The second part of Lines comprises six songs concerning the Great War and, of course, there is a back story. The songs were originally written for a project marking the beginning of the war and have now been recorded to mark its end. Such projects tend to be collaborative affairs and so the first voice we hear isn’t an Unthank but Sam Lee who sings the first part the long opener ‘Roland And Vera’. Roland was Roland Leighton who was shot and killed two days before Christmas 1915 and Vera was his fiancée Vera Brittain. The song is based on her memoir and there’s lots about her to look up.

‘Everyone Sang’ is the first set of words by a contemporary poet, in this case Siegfried Sassoon with music by Tim Dalling who also sings on this recording. Sassoon was also responsible for the harrowing ‘Suicide In The Trenches’. Adrian McNally takes over as composer from this point beginning with ‘War Film’ by Teresa Hooley, although the poem was probably written in the 1920s. We don’t often think of women as war poets but Jessie Pope, who wrote the final piece ‘Socks’ is one such. Wilfred Owen dedicated Dulce Et Decorum Est to her which shows the regard in which she was held at the time.

The short poem ‘Breakfast’ was written by Wilfrid Wilson Gibson, the leading Georgian poet. It’s typical of the way wrote about the minutiae of life and The Unthanks expand it including lines from ‘Hanging On The Old Barbed Wire’ which are perfectly in keeping. The music is, perhaps inevitably, dominated by McNally’s piano with extra strings brought in to bolster Niopha Keegan’s fiddle and Chris Price’s bass and guitar

Dai Jeffries

As the concluding part of The Unthanks’ Lines trilogy, part three is based on the poetic works of Emily Brontë. Commissioned by the Brontë Society to commemorate the bicentenary of Wuthering Heights, this set of scored poems also forms an audio trail around the Haworth Parsonage (until 31 March 2019; free, but equipment booking required).

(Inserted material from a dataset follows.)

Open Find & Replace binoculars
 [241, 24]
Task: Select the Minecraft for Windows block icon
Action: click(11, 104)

Unlike the epic adventurousness of some of their more recent work, this album has a direct simplicity, featuring only Rachel and Becky Unthank’s voices accompanied by Adrian McNally’s piano. McNally composed and performed on the parsonage’s 5-octave cabinet piano, which no doubt informed the hypnotic minimalism of the resulting music. Ambient sounds derive from on-site recording sessions, which took place after museum hours.

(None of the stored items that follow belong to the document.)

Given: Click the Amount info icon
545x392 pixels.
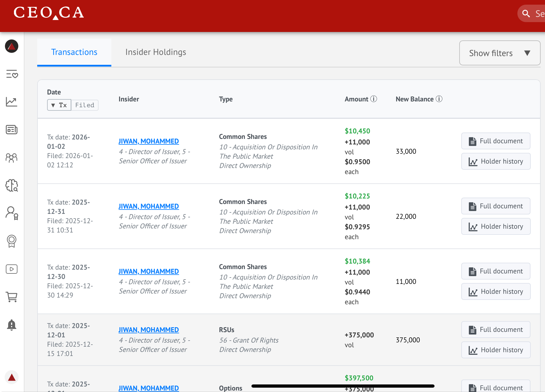Looking at the screenshot, I should click(x=374, y=99).
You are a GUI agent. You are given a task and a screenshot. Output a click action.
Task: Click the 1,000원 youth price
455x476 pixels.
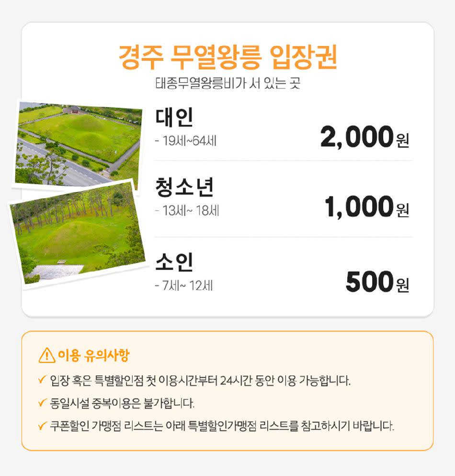(x=367, y=208)
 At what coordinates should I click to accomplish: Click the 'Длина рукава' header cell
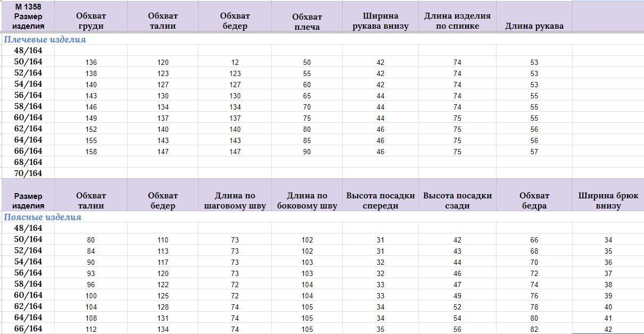pyautogui.click(x=534, y=26)
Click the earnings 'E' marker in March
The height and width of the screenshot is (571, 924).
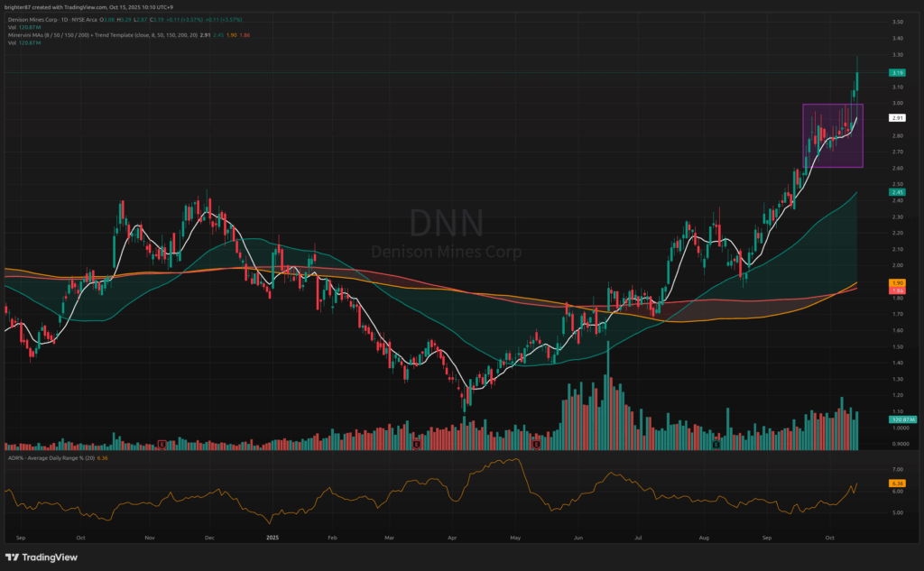pos(416,444)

As we enter ‘The Parsonage’ the crows take raucous flight from the churchyard next door. Opening the door, only footsteps and the chiming and ticking of clocks disturb the stifling stillness. Nature, time, death. A triumvirate of forces scouring across Emily Brontë’s life and work.

Brontë’s nature is not manicured or cultivated, but an untamed, raw beauty. As the little piano riffles of ‘High Waving Heather’ sketch in the endless moor-top breeze (just as likely to be a bitterly whipping wind!), Becky and Rachel sing alternate lines, before they run together in a harmonic stream.

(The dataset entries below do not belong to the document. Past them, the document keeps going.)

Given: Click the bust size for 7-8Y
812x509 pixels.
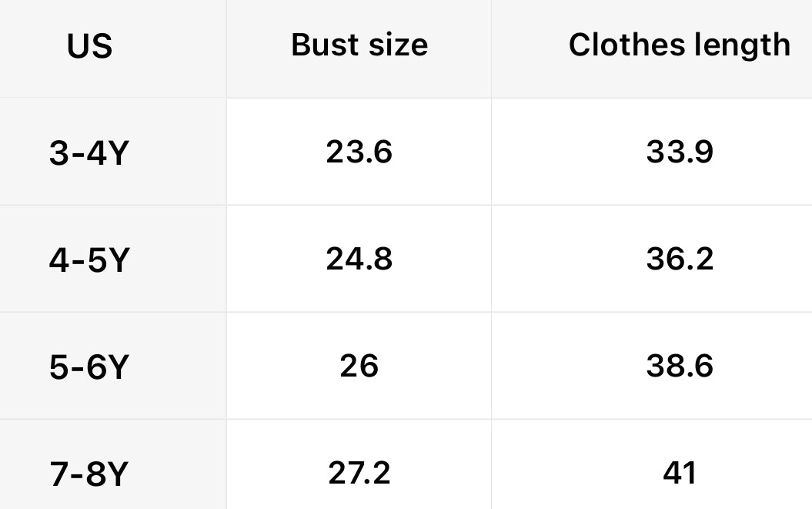Looking at the screenshot, I should pyautogui.click(x=359, y=473).
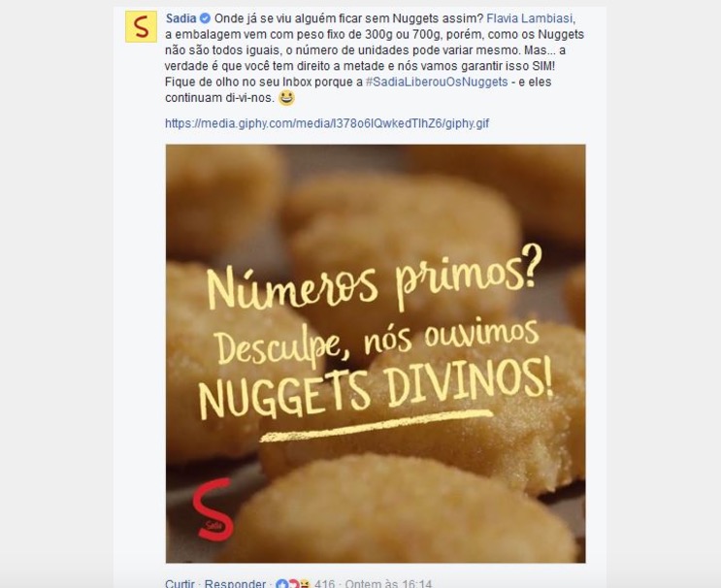The height and width of the screenshot is (588, 721).
Task: Click the #SadiaLiberouOsNuggets hashtag
Action: click(437, 82)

Connecting with nature is therapeutic. ‘Shall Earth No More Inspire Thee’ makes a plaintive and heartfelt cry for its subject to re-embrace nature to gain relief from inner torment. Yet ‘Lines’ conveys the sadness of finding that nature cannot soothe those who do not allow it in.

‘Remembrance’ has been set to an arrangement of a traditional tune, which pairs very well with this heavily Romantic lament. But it’s the deceptively simple and placatory dissembling of ‘She Dried Her Tears And They Did Smile’, set to a slow waltz, that really gets under the skin.

Some of the songs comprise several poems in well-considered conjunctions, such as ‘Deep Deep Down In The Silent Grave’ partnered with the equally solemn ‘Oh Hinder Me By No Delay’. But it’s ‘The Night Is Darkening Around Me’ where the dread and defiance of “I will not, cannot go” is perfectly counterpointed by the tender ‘I’ll Come When Thou Art Saddest’. Bridging back to the first poem via a short poem fragment, ‘I Would Have Touched The Heavenly Key’, this is a delightfully constructed track.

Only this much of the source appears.